Date of report (Date of earliest event reported): November 7, 2006 (November 6, 2006)

 

 

 

CORE LABORATORIES N.V.

(Exact name of registrant as specified in its charter)

001-14273
(Commission File Number)

The Netherlands

Not Applicable

(State or other jurisdiction of incorporation or organization)
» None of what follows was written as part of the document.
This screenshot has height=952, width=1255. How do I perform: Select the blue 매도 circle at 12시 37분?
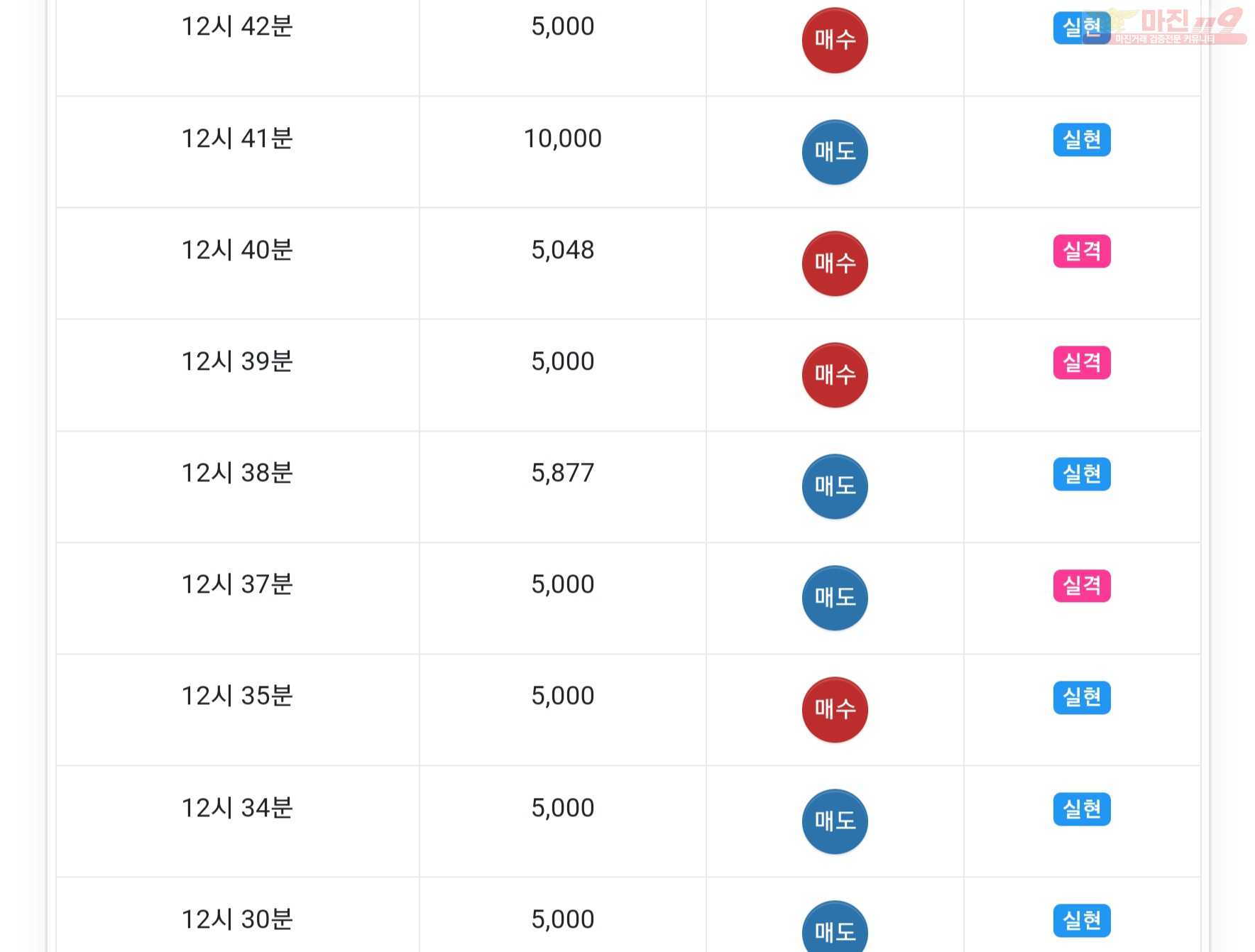(835, 598)
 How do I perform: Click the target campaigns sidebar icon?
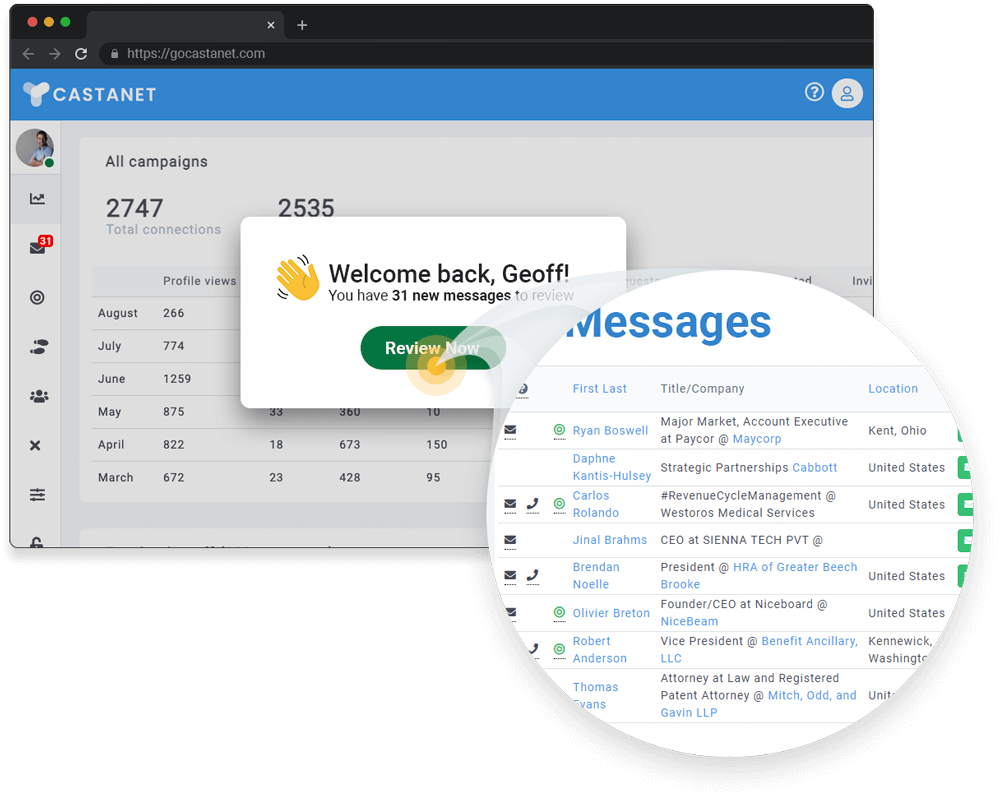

(I.R.S. Employer Identification No.)

 

 

Herengracht 424

 

1017 BZ Amsterdam

 

The Netherlands

Not Applicable

(Address of principal executive offices)

(Zip Code)

 

 

Registrant's telephone number, including area code: (31-20) 420-3191

 

Check the appropriate below if the Form 8-K filing is intended to simultaneously satisfy the filing obligation of the registrant under any of the following provisions:

___

Written communications pursuant to Rule 425 under the Securities Act (17 CFR 230.425)

   

___

Soliciting material pursuant to Rule 14a-12 under the Exchange Act (17 CFR 240.14a-12)

   

___

Pre-commencement communications pursuant to Rule 14d-2(b) under the Exchange Act (17 CFR 240.14d-2 (b))

   

___

Pre-commencement communications pursuant to Rule 13e-4(c) under the Exchange Act (17 CFR 240.13e-4 (c))

   

Item 1.01 Entry into Material Definitive Agreement

On November 6, 2006, Core Laboratories N.V. and certain of its subsidiaries, amended its Third Amended and Restated Credit Agreement (henceforth referred to as the "Amended Credit Agreement") with various financial institutions which are or may become parties to the Amended Credit Agreement (collectively, the "Lenders"), Bank of America, N.A. as administrative agent for the Lenders and as a letter of credit issuing bank.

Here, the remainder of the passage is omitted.